Work order → Nothing should be left out when you copy the entries below.

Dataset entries
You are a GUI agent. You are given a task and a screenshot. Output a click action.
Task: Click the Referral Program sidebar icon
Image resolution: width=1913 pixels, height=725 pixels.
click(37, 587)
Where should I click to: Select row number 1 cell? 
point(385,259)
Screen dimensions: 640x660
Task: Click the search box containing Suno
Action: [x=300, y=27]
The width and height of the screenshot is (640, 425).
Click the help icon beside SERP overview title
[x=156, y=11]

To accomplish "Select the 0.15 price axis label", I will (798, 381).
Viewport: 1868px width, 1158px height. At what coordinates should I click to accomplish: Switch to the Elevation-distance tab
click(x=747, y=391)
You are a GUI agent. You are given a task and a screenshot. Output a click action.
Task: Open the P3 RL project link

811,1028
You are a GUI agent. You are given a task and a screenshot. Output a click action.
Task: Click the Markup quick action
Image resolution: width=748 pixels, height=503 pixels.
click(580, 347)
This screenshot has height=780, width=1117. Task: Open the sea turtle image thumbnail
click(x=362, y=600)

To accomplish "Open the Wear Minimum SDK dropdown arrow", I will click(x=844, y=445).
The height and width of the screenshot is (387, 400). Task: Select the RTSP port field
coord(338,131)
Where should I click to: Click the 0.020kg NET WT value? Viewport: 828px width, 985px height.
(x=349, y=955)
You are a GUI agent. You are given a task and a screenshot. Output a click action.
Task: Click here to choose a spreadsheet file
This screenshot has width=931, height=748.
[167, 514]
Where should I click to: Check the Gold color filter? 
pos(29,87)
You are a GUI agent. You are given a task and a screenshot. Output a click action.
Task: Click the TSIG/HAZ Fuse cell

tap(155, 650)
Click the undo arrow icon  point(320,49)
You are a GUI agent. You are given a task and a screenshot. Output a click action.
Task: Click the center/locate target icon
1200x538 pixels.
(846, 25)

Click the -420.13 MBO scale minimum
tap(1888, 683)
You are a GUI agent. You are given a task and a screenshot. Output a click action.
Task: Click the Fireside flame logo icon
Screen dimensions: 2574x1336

Solution to this problem →
You are a GUI agent. You are given a task and a screenshot. Output a click action.
Task: Click the Referral Program sidebar icon
Image resolution: width=1913 pixels, height=725 pixels.
click(37, 587)
Where should I click to: Select row number 1 cell? 
point(385,259)
Screen dimensions: 640x660
Task: Click the search box containing Suno
Action: [x=300, y=27]
The width and height of the screenshot is (640, 425).
Click the help icon beside SERP overview title
[x=156, y=11]

To accomplish "Select the 0.15 price axis label", I will (798, 381).
Viewport: 1868px width, 1158px height. At what coordinates should I click to accomplish: Switch to the Elevation-distance tab
click(x=747, y=391)
You are a GUI agent. You are given a task and a screenshot. Output a click action.
Task: Open the P3 RL project link

811,1028
You are a GUI agent. You are given a task and a screenshot. Output a click action.
Task: Click the Markup quick action
Image resolution: width=748 pixels, height=503 pixels.
click(580, 347)
This screenshot has height=780, width=1117. Task: Open the sea turtle image thumbnail
click(x=362, y=600)

To accomplish "Open the Wear Minimum SDK dropdown arrow", I will click(x=844, y=445).
The height and width of the screenshot is (387, 400). Task: Select the RTSP port field
coord(338,131)
Where should I click to: Click the 0.020kg NET WT value? Viewport: 828px width, 985px height.
(x=349, y=955)
You are a GUI agent. You are given a task and a screenshot. Output a click action.
Task: Click here to choose a spreadsheet file
This screenshot has width=931, height=748.
[167, 514]
Where should I click to: Check the Gold color filter? 
pos(29,87)
You are a GUI agent. You are given a task and a screenshot. Output a click action.
Task: Click the TSIG/HAZ Fuse cell

tap(155, 650)
Click the undo arrow icon  point(320,49)
You are a GUI agent. You are given a task and a screenshot. Output a click action.
Task: Click the center/locate target icon
1200x538 pixels.
(846, 25)

Click the -420.13 MBO scale minimum
tap(1888, 683)
You are a GUI agent. You are given a task and a screenshot. Output a click action.
Task: Click the Fireside flame logo icon
Screen dimensions: 2574x1336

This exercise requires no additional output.